Meereo sighed. “I admit, his sense of humor is…an acquired taste. But please be considerate. He’s poured a great personal sum into this vessel to improve its capability across every dimension. This is the fastest and most survivable manned surveillance craft ever fielded by Gaoian or Human.”
“With a name like that?” Frasier asked. “When I think ‘fast and stealthy,’ turkeys and bein’ drunk aren’t exactly the first things that spring to mind.”
“Anyway,” Meereo insisted, sparing him a mildly irritated look, “we will be briefing on the ship, its capabilities, and all the rest when we land. Please try and maintain some decorum. This is a significant mission and the, ah, ‘brass’ may be visiting.”
“…When you say ‘brass,’ who do you mean?” Wilde asked.
“Well… I’m the Champion of my Clan and yet here I sit, briefing you on this mission personally,” Meereo observed. “We all intend to hand off to subordinates but…not until we’re certain the gravity of what we’re doing has been properly conveyed. Does that paint an appropriate picture?”
“…Decorum, right. Shiny hats on, lads.”
“Forgot my hat polish, Wildey,” Frasier replied earnestly.
“Well, just try not to piss yourself.” They grinned at each other, and Wilde sensed Meereo relax as he accepted the humour.
The rest of the landing, and Meereo’s fretting over the details, was pretty smooth, right up until they actually touched the ground with a heavy jolt and the Weaver’s on-board gravity was turned off. There was a brief moment of subtle vertigo as the planet’s native gravity took over, a little lighter than Earth’s, but only enough that you’d notice if you were paying attention.
The “brass” turned out to be two Champions—Hiyel of One-Fang, and Goruu of Firefang. Wilde had a pretty comprehensive briefing on Gaoian clan politics, and he knew that the two Clans had traditionally been rivals with overlapping fields of competence. One was the equivalent of a navy, the other the equivalent of an air force.
Daar had ended that centuries-long feud with two deaths, at the height of the war for Gao. Now, it was like the two had always been close allies and friends. Certainly Hiyel and Goruu were reputed to be as thick as brothers.
And behind them, glinting dully in the sunlight, was what could only be the Drunker on Turkeyer. It had nose art of a staggering, giddy Gaoian waving a pair of panicking birds around in one paw while tearing at a drumstick in the other.

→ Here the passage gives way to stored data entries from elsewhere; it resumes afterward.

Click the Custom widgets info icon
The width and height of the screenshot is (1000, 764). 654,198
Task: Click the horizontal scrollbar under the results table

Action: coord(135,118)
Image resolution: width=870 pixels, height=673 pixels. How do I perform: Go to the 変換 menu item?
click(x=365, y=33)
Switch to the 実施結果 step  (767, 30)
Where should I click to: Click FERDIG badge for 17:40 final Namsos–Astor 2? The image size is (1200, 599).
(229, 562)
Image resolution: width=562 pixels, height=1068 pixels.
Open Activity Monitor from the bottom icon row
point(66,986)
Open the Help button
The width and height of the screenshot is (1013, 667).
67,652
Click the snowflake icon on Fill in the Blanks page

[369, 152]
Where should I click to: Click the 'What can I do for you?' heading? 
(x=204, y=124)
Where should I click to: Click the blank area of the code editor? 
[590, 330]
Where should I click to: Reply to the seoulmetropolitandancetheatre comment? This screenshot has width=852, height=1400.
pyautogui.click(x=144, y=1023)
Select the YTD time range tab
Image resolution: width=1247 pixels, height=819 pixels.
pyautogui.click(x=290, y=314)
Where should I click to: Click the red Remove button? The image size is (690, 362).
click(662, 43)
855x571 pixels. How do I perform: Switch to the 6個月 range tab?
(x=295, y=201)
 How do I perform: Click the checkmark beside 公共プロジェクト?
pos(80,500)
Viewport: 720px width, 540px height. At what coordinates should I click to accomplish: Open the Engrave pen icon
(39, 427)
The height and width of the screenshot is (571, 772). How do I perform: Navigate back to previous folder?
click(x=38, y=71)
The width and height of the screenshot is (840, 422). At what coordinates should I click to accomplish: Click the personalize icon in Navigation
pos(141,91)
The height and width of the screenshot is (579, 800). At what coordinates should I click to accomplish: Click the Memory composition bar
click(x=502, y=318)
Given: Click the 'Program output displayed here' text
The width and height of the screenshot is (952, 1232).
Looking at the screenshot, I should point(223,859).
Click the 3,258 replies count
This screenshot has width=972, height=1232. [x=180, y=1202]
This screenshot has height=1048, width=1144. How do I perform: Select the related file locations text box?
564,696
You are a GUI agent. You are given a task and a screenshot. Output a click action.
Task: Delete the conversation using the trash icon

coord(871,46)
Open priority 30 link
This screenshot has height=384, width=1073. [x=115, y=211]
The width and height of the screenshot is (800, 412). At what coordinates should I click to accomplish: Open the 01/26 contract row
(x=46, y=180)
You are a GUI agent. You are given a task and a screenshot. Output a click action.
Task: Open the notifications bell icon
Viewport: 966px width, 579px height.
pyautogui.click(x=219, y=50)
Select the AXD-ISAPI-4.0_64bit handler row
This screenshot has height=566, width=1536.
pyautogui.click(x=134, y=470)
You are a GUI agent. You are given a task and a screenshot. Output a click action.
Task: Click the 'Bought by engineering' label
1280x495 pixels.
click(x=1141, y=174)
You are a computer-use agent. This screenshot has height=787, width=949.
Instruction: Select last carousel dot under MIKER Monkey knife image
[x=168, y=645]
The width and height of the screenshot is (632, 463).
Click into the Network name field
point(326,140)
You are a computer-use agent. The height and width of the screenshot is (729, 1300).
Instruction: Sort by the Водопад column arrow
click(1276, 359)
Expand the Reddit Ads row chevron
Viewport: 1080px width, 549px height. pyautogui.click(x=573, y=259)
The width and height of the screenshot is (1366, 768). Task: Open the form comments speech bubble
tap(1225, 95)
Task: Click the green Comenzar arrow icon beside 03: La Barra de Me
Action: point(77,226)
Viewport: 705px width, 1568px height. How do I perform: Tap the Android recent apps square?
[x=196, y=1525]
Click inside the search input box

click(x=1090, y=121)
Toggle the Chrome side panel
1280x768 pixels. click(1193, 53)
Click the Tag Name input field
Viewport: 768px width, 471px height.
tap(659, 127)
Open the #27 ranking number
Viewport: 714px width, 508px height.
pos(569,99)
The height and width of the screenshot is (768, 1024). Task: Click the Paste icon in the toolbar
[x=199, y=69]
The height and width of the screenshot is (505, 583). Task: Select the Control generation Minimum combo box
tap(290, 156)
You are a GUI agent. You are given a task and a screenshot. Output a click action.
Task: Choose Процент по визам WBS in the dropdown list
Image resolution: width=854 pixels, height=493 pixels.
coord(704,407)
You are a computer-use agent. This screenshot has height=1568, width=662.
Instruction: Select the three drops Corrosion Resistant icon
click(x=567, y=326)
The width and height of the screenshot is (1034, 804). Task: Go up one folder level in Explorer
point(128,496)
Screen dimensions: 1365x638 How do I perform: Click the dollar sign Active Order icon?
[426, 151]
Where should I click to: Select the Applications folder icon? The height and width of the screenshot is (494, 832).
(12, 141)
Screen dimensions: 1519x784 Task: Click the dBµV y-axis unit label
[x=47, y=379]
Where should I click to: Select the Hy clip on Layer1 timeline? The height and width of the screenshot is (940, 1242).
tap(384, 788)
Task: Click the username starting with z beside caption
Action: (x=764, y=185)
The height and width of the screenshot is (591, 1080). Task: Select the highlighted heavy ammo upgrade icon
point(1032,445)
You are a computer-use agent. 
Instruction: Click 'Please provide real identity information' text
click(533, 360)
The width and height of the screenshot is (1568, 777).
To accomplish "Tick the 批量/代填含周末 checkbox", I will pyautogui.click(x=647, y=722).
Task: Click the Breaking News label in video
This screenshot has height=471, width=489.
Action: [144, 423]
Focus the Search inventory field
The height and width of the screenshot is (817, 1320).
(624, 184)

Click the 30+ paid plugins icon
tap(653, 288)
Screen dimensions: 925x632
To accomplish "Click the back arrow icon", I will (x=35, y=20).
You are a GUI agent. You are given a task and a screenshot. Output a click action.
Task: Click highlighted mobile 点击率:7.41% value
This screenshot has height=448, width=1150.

Set that aside, though, and she looked fucking lethal. She was a knife… hell, she was a bloody scalpel. Cold, clean, sharp and precise. Everything about her said that here was a ship with exactly one job: to go unseen where she wasn’t wanted.
Wilde fell in love almost instantly, stupid name or not. The sentiment expressed itself as a long whistle.
“I thought you’d like it,” Meereo said, sounding smug. He stepped forward and met his counterparts with that weird blend of playfulness and solemnity that was uniquely Gaoian. Introductions were made, and then Goruu gave them a tour of the ship while Meereo and Hiyel hung back and contributed little details here and there.
It wasn’t exactly spacious inside. In fact, it reminded Wilde of his Nanna and Grandpa’s caravan that he’d stayed in when visiting them for Christmas. It was built around Gaoian sensibilities about sleeping, so rather than bunks there was just a kind of nest, on top of most of their storage space. There was a small flameless kitchen with a table just big enough for five blokes who liked each other to squeeze in around. And then there was an armory and prep room at the top of the ramp that was bigger than the living space by a wide margin. Room enough to suit up, clean their weapons, all that stuff.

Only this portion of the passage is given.